What considerations should be made when designing an experiment to study the bystander effect of antibody-drug conjugates in SRG rat PDX models?

When investigating bystander effects of antibody-drug conjugates (ADCs) such as those observed with SGN-35 (anti-CD30 ADC) in SRG rat PDX models, researchers should consider:

• Creating mixed tumor cell populations with target-positive and target-negative cells (e.g., CD30+ and CD30- cells) at defined ratios

• Employing fluorescent labeling or other markers to distinguish between cell populations

• Measuring dose-dependent cytotoxicity across the mixed population

• Analyzing drug release kinetics within tumor tissue (using techniques like radiometric and LC/MS-based assays)

• Assessing intracellular drug concentrations and retention times in both target-positive and target-negative cells

• Determining the membrane permeability characteristics of the released payload (like MMAE, which has demonstrated 15-20 hour retention half-life in target cells)

This experimental design helps quantify the extent to which released drug from target-positive cells affects neighboring target-negative cells, a key mechanism for many ADCs.

How should researchers design longitudinal studies to evaluate metastasis patterns in SRG rat PDX models?

For longitudinal metastasis studies in SRG rat PDX models, researchers should implement:

• Non-invasive imaging protocols (MRI, PET-CT, or bioluminescence imaging) to track primary tumor growth and potential metastatic sites

• Sequential blood sampling to identify circulating tumor cells or cell-free DNA

• Stratified endpoint analysis with animals euthanized at different timepoints to characterize the progression of metastasis

• Comprehensive tissue collection protocol covering common metastatic sites beyond primary tumor location

• Molecular characterization comparing primary tumor and metastatic lesions to assess clonal evolution

• Integration of these data with patient clinical outcomes when applicable

The SRG rat model is particularly advantageous for such studies because it allows for repeated blood sampling and can support larger tumors before requiring euthanasia, enabling more extensive metastatic progression than mouse models .

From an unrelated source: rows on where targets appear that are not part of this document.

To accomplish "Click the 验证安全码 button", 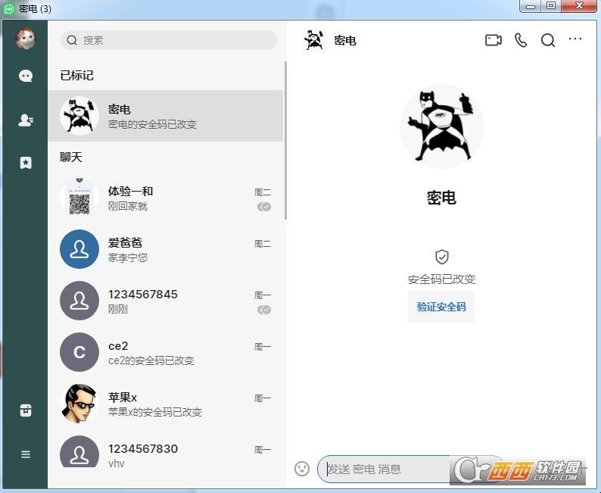I will pos(441,307).
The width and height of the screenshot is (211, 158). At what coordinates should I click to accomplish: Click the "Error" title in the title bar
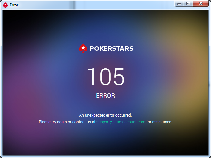(14, 5)
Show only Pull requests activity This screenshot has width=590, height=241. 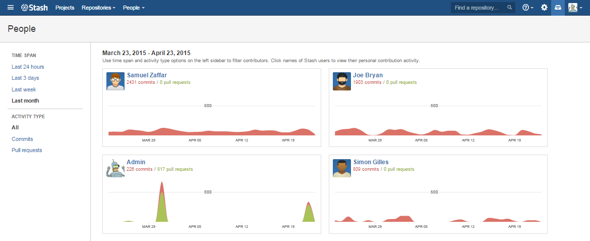[x=27, y=150]
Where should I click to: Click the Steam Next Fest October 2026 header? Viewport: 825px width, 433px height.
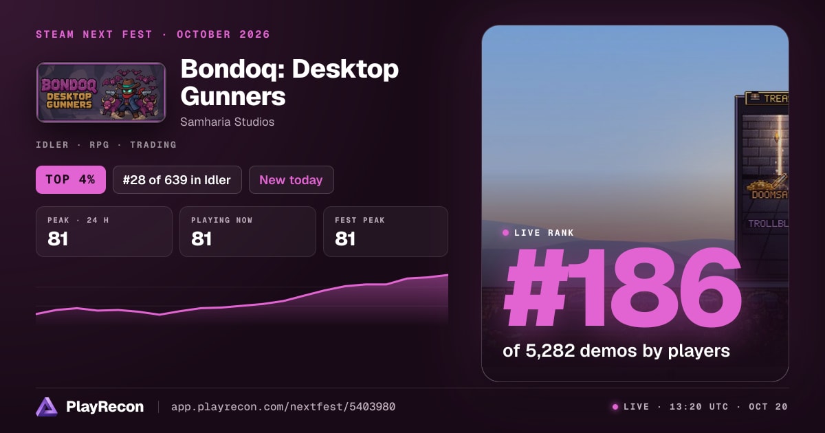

How should researchers account for species-specific differences when interpreting gene expression data from PDX models grown in SRG rats?

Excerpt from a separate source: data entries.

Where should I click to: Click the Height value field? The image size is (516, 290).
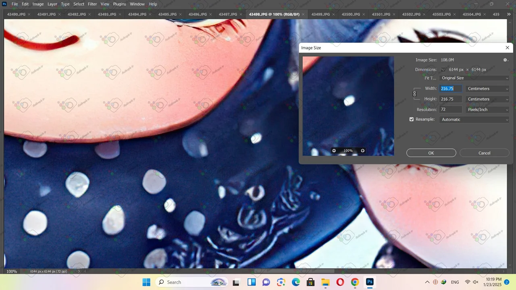pos(450,99)
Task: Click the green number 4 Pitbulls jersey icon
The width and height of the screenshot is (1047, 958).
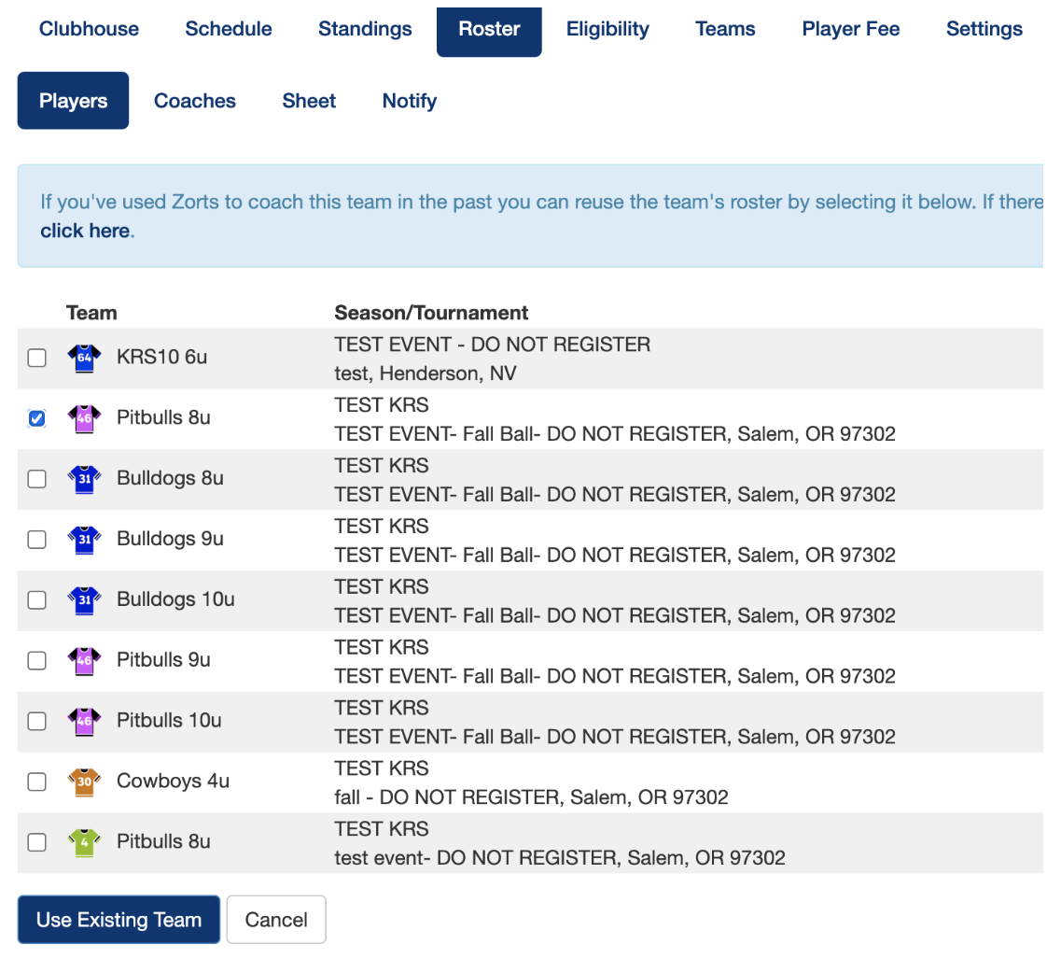Action: point(84,842)
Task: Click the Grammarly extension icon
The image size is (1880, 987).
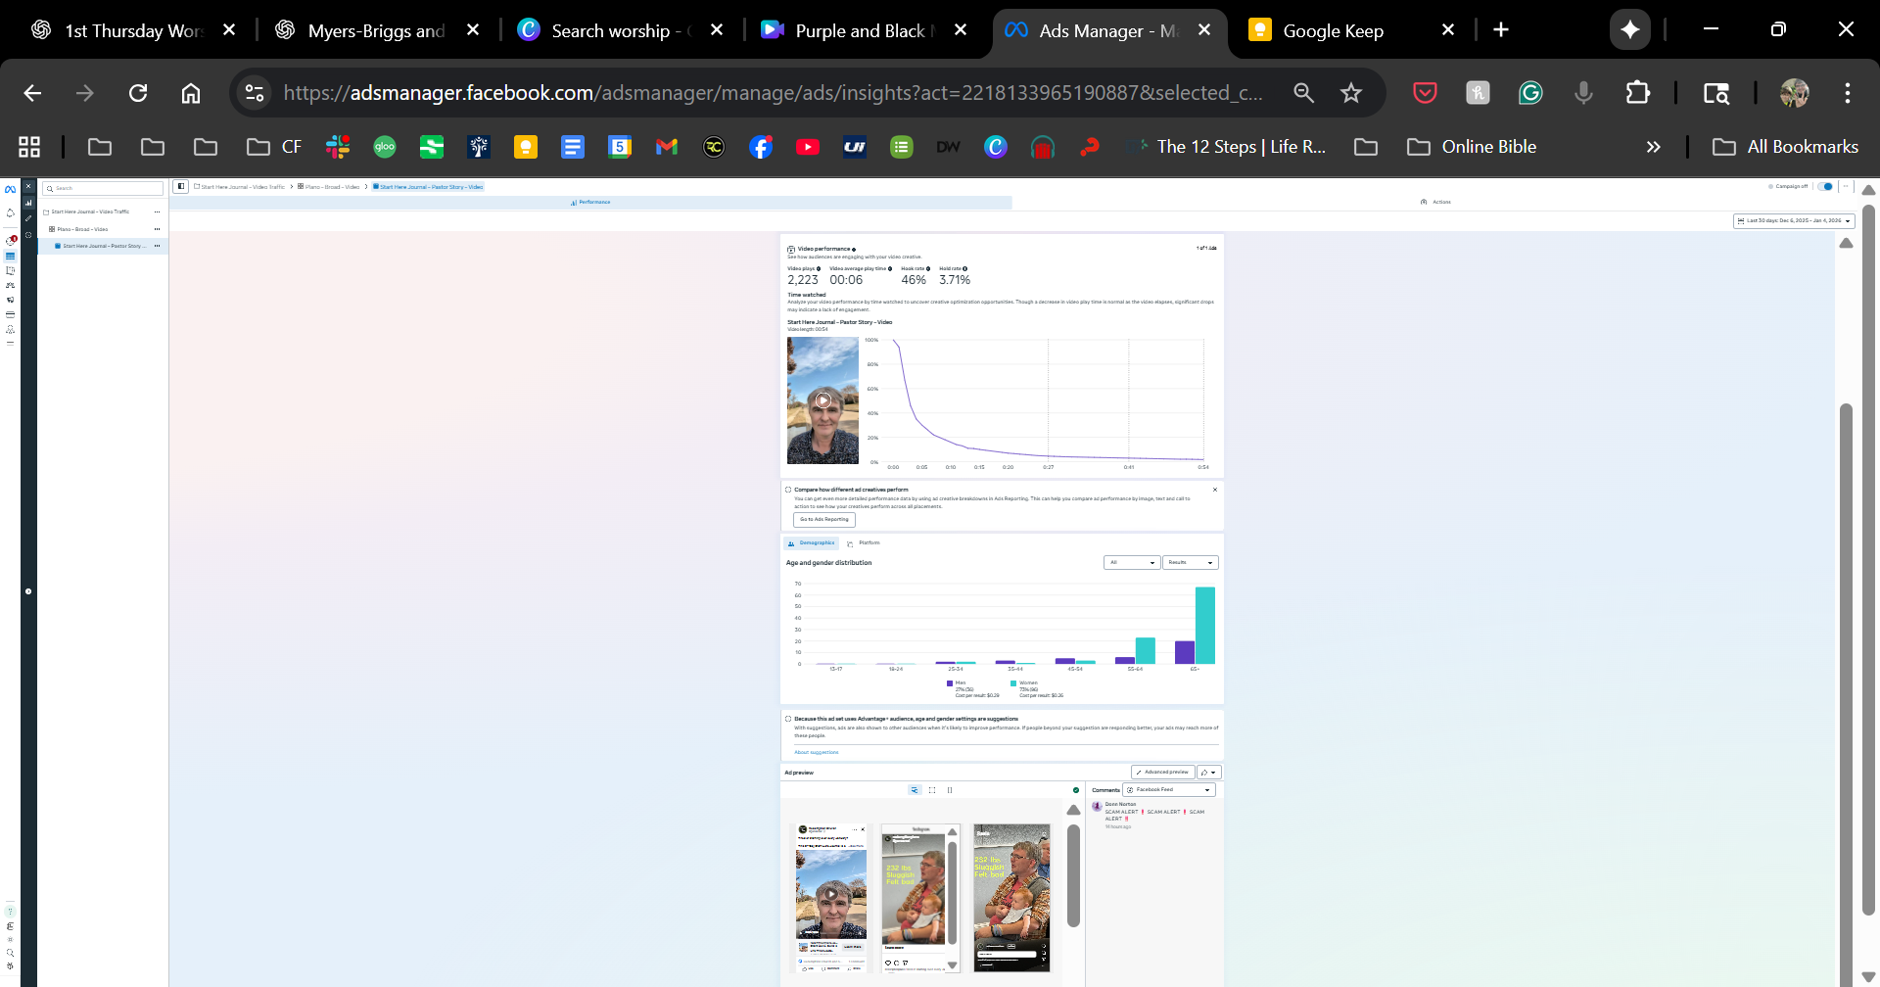Action: [x=1530, y=93]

When analyzing gene expression data from PDX models in SRG rats, researchers should:

• Implement bioinformatic pipelines that can distinguish between human (tumor) and rat (host) transcripts

• Normalize data accounting for the different proportions of human vs. rat cells in different PDX samples

• Apply statistical adjustments for the increased variability in stromal content between SRG rat PDXs

• Compare expression patterns of key genes like TCIM and CXCL2 that show differential regulation in rat vs. mouse hosts

• Validate findings through orthogonal methods such as immunohistochemistry or in situ hybridization to confirm cellular source of signals

Analysis should recognize that the SRG rat may influence human gene expression in the transplanted tumor, potentially allowing expression patterns more closely resembling the original patient tumor due to more favorable microenvironmental interactions .

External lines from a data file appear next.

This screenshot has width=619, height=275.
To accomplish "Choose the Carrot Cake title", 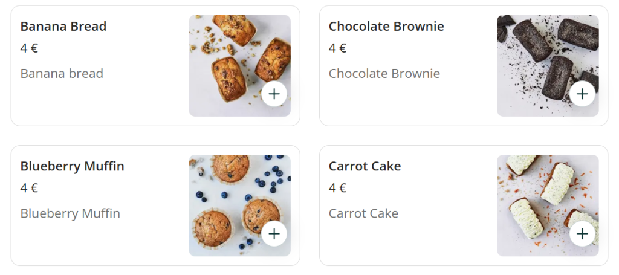I will point(365,166).
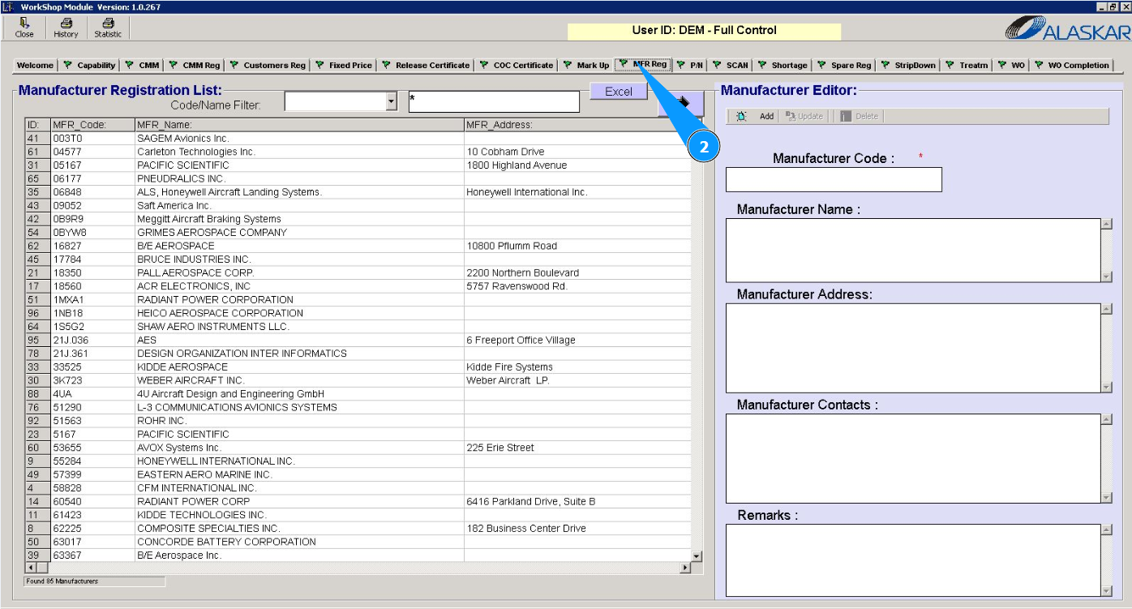This screenshot has width=1132, height=609.
Task: Click the Excel export button
Action: coord(618,92)
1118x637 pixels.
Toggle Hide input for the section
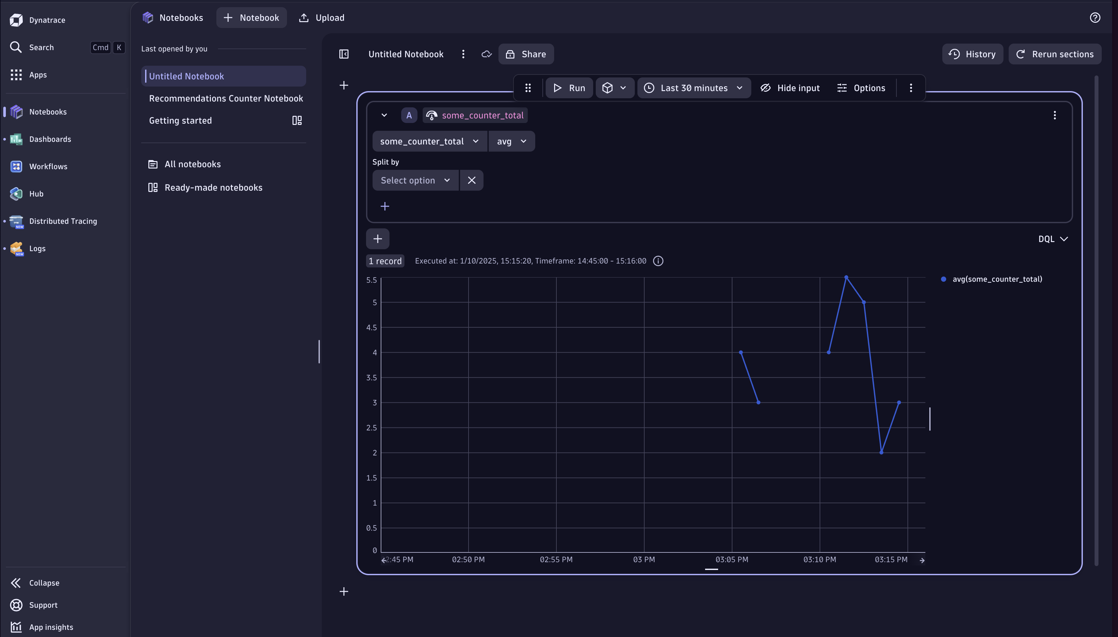click(x=790, y=88)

What statistical approaches are recommended for analyzing differential drug responses between SRG rat and NSG mouse PDX models?

For robust statistical analysis of differential drug responses between host species, researchers should employ:

• Power analysis that accounts for the typically reduced variance in SRG rat models

• Mixed-effects models that incorporate both fixed effects (drug, dose, host species) and random effects (individual PDX line, passage number)

• Survival analysis methods (Kaplan-Meier estimates, Cox proportional hazards models) for time-to-endpoint comparisons

• Multivariate approaches that can correlate drug response with molecular characteristics of the PDX

• Cross-validation techniques to ensure findings are generalizable across PDX models

When possible, use matched PDX models derived from the same patient sample grown in both host species to control for tumor heterogeneity, and consider implementing Bayesian approaches that can incorporate prior knowledge about drug mechanisms and expected efficacy profiles.